I know you already know all this, yet, I share this as a reminder that for each person grief is different and in this time so many people are grieving. So what do we do? Pretty much what we do all the time, but at a distance, which admittedly is challenging. Still people need to talk: be ready to listen if they are ready to share their grief or their stories, follow their lead. Silence is OK. Acknowledge just how difficult it is. Find a way to express your love. Ask if they would like a prayer – simply thank God for this life and ask for God’s comfort for family and friends who grieve. Encourage others in your community to text or email them -- reminding them they are cared for, it’s the technological equivalent of holding their hand.
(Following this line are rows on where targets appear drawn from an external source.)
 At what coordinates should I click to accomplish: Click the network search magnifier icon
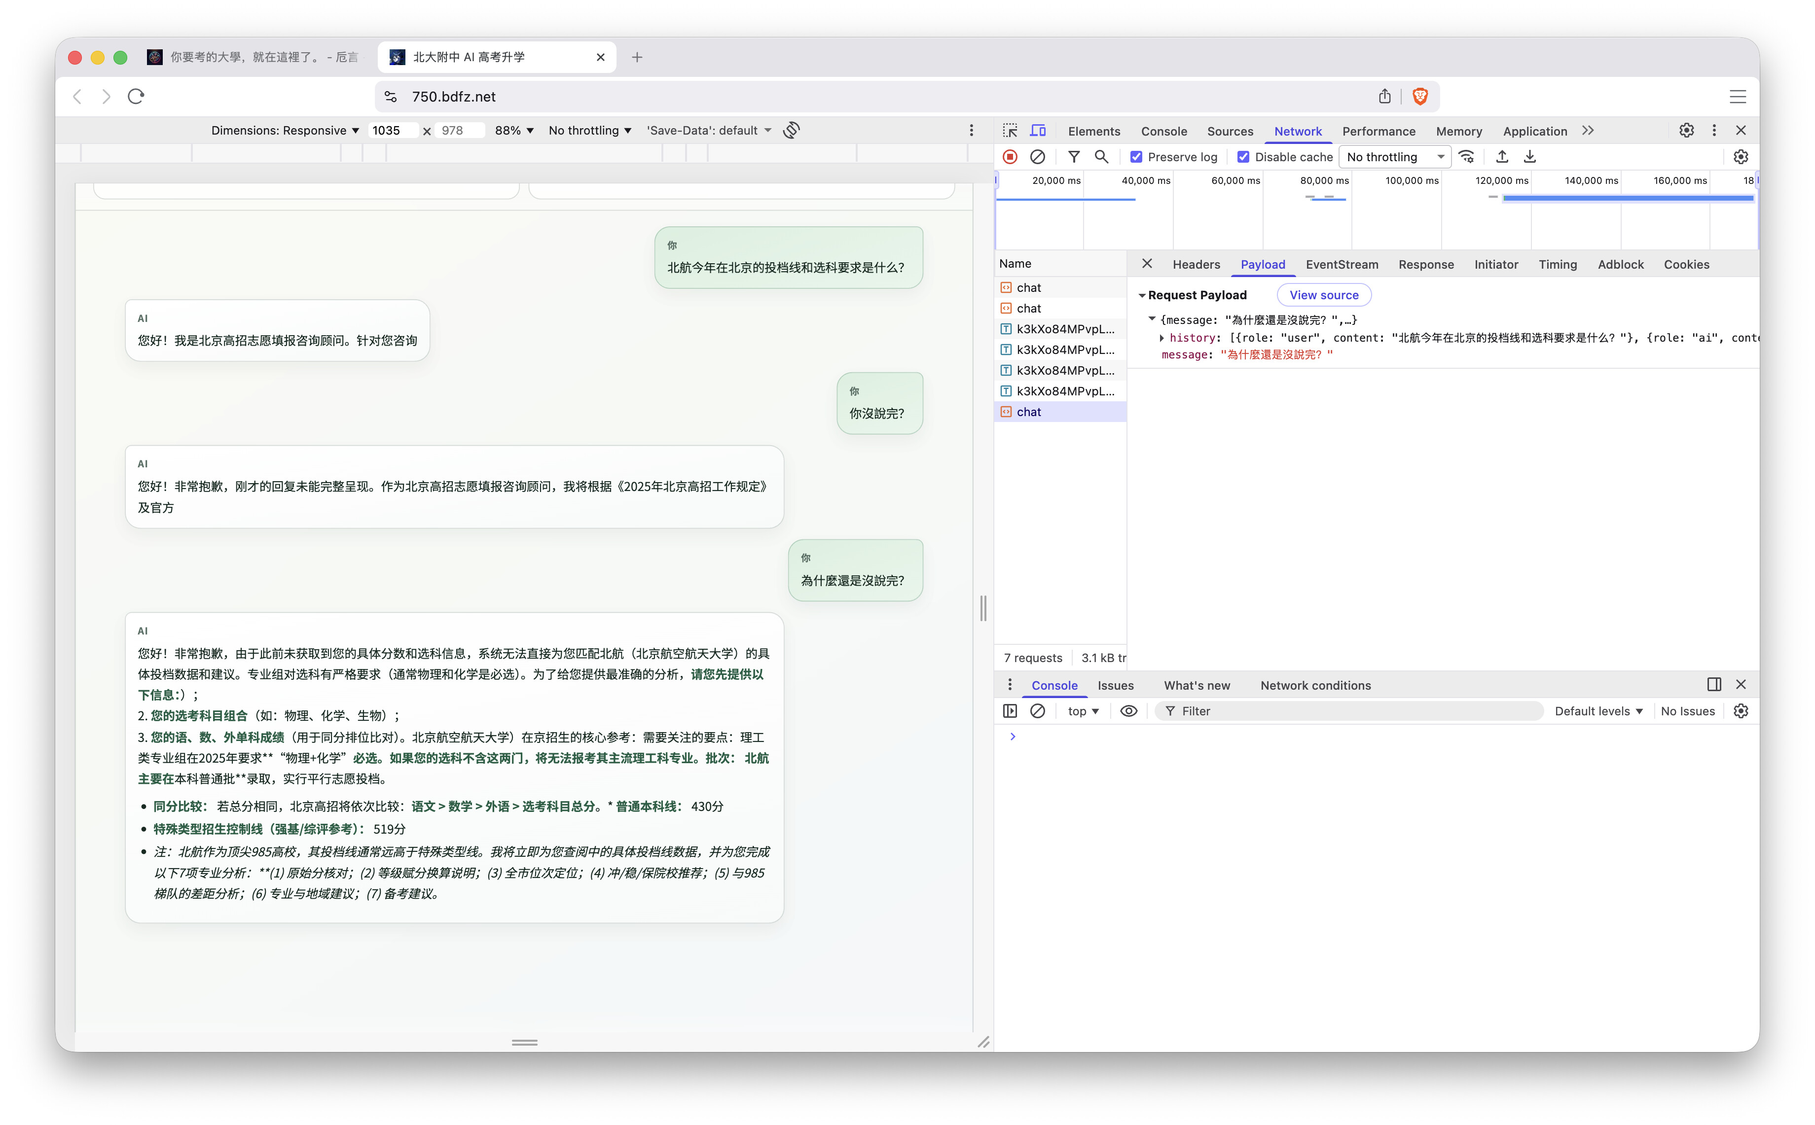coord(1101,157)
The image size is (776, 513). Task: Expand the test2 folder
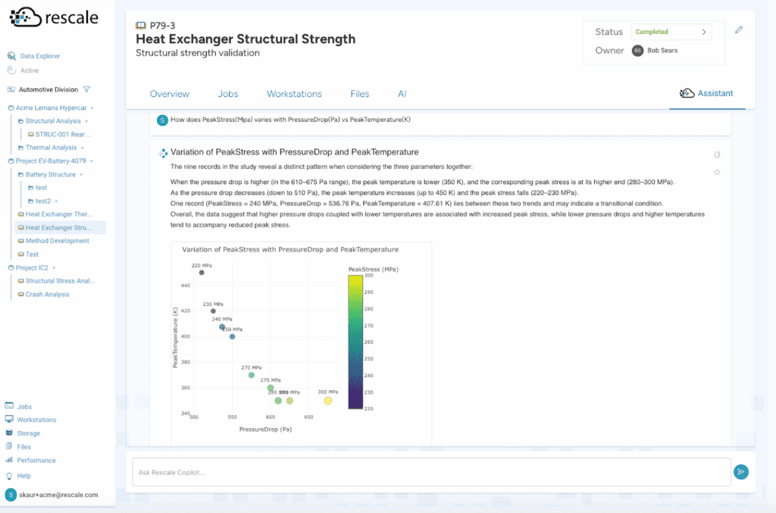tap(58, 201)
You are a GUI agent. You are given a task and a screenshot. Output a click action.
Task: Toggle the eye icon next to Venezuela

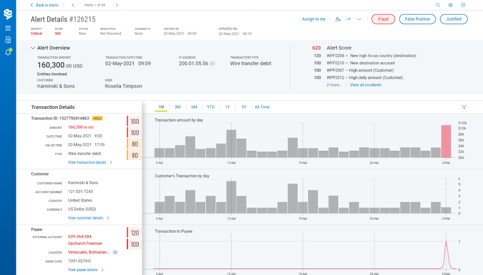pos(115,252)
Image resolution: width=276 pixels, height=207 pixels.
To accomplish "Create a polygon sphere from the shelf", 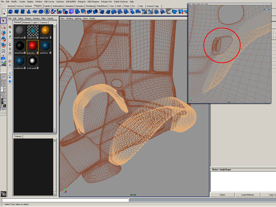I will pyautogui.click(x=10, y=11).
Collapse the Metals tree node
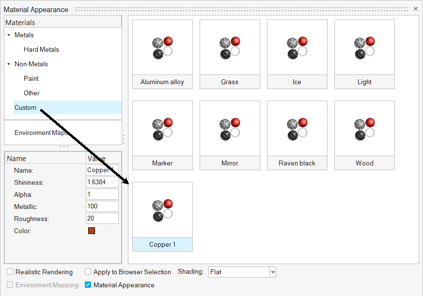423x296 pixels. click(9, 35)
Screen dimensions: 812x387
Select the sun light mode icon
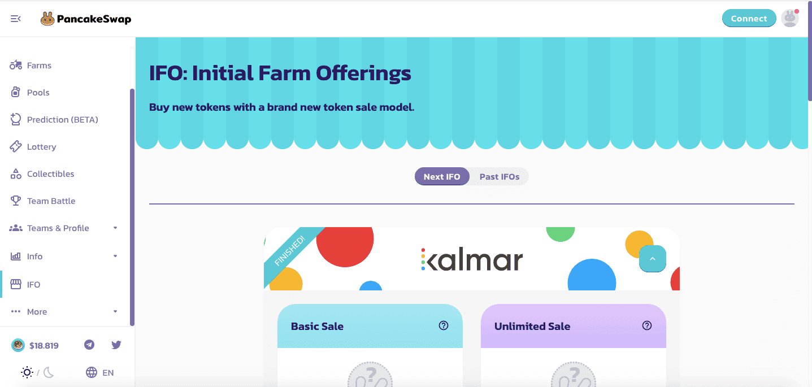pos(27,372)
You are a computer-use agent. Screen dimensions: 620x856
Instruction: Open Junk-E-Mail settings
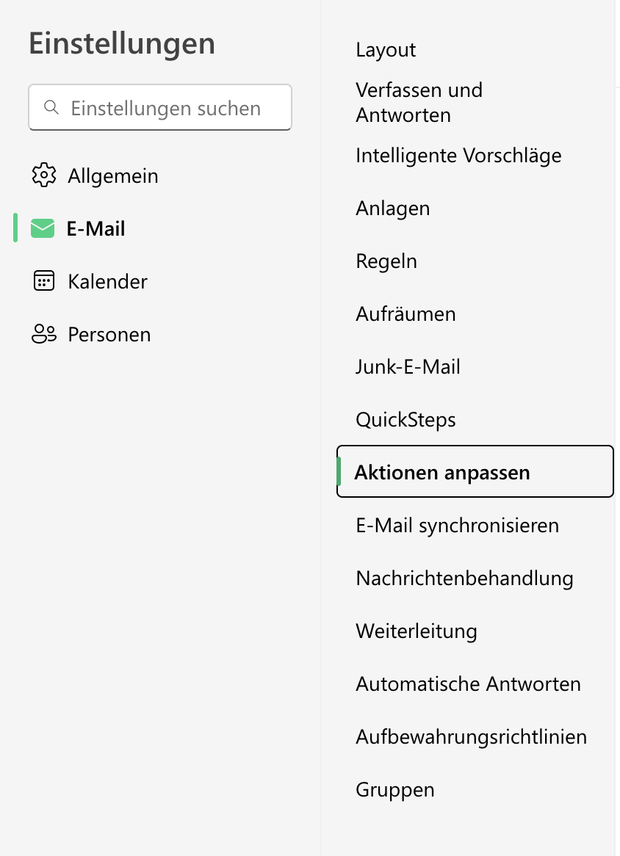tap(408, 367)
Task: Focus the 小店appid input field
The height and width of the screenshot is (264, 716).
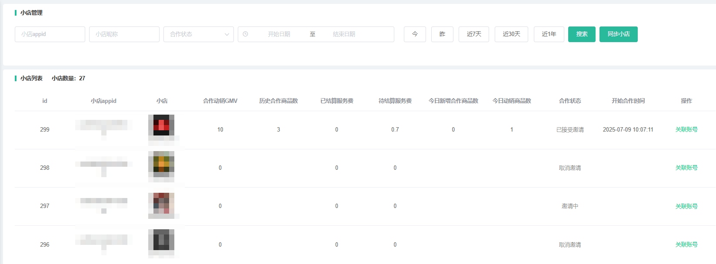Action: (x=50, y=34)
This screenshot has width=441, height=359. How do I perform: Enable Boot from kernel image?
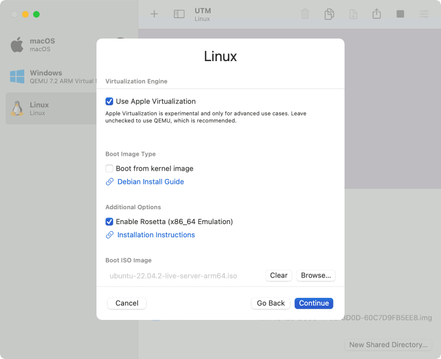109,168
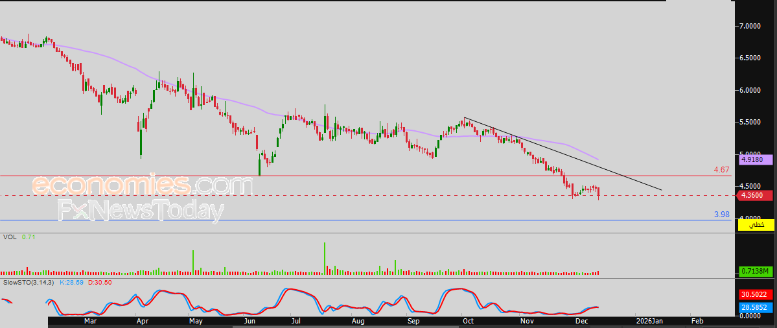Click the green 0.71 volume value
Screen dimensions: 777x328
point(27,238)
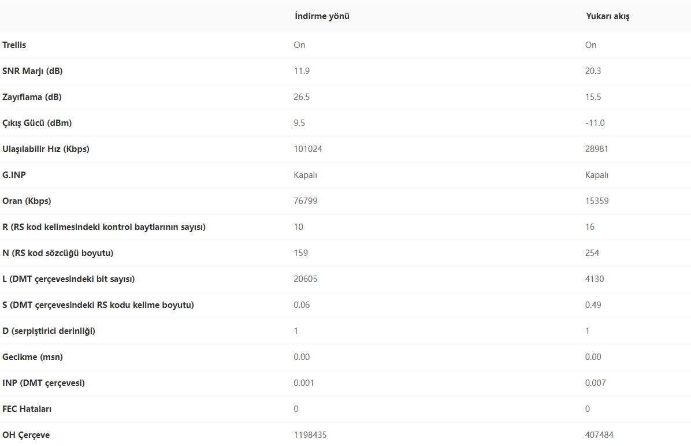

Please use the word “death” rather than “passed away.” The person died. Speak their name. Suggest to others in your community, in addition to sending a card or note, make a casserole, mow the lawn, or whatever you are aware they need. It's better than saying “if you need anything” -- just do it. DO NOT SAY: “Part of God’s plan,” “God doesn’t give us more than we can handle.” Even if this is your belief, it may not be theirs; simple expressions of condolences are more helpful.
Perhaps most important for me is to pray before I talk with someone grieving, seeking God’s guidance and wisdom. Sharing the journey of grief is an incredible privilege. There is no one way to do this, most importantly just do it, trusting the Spirit to guide you.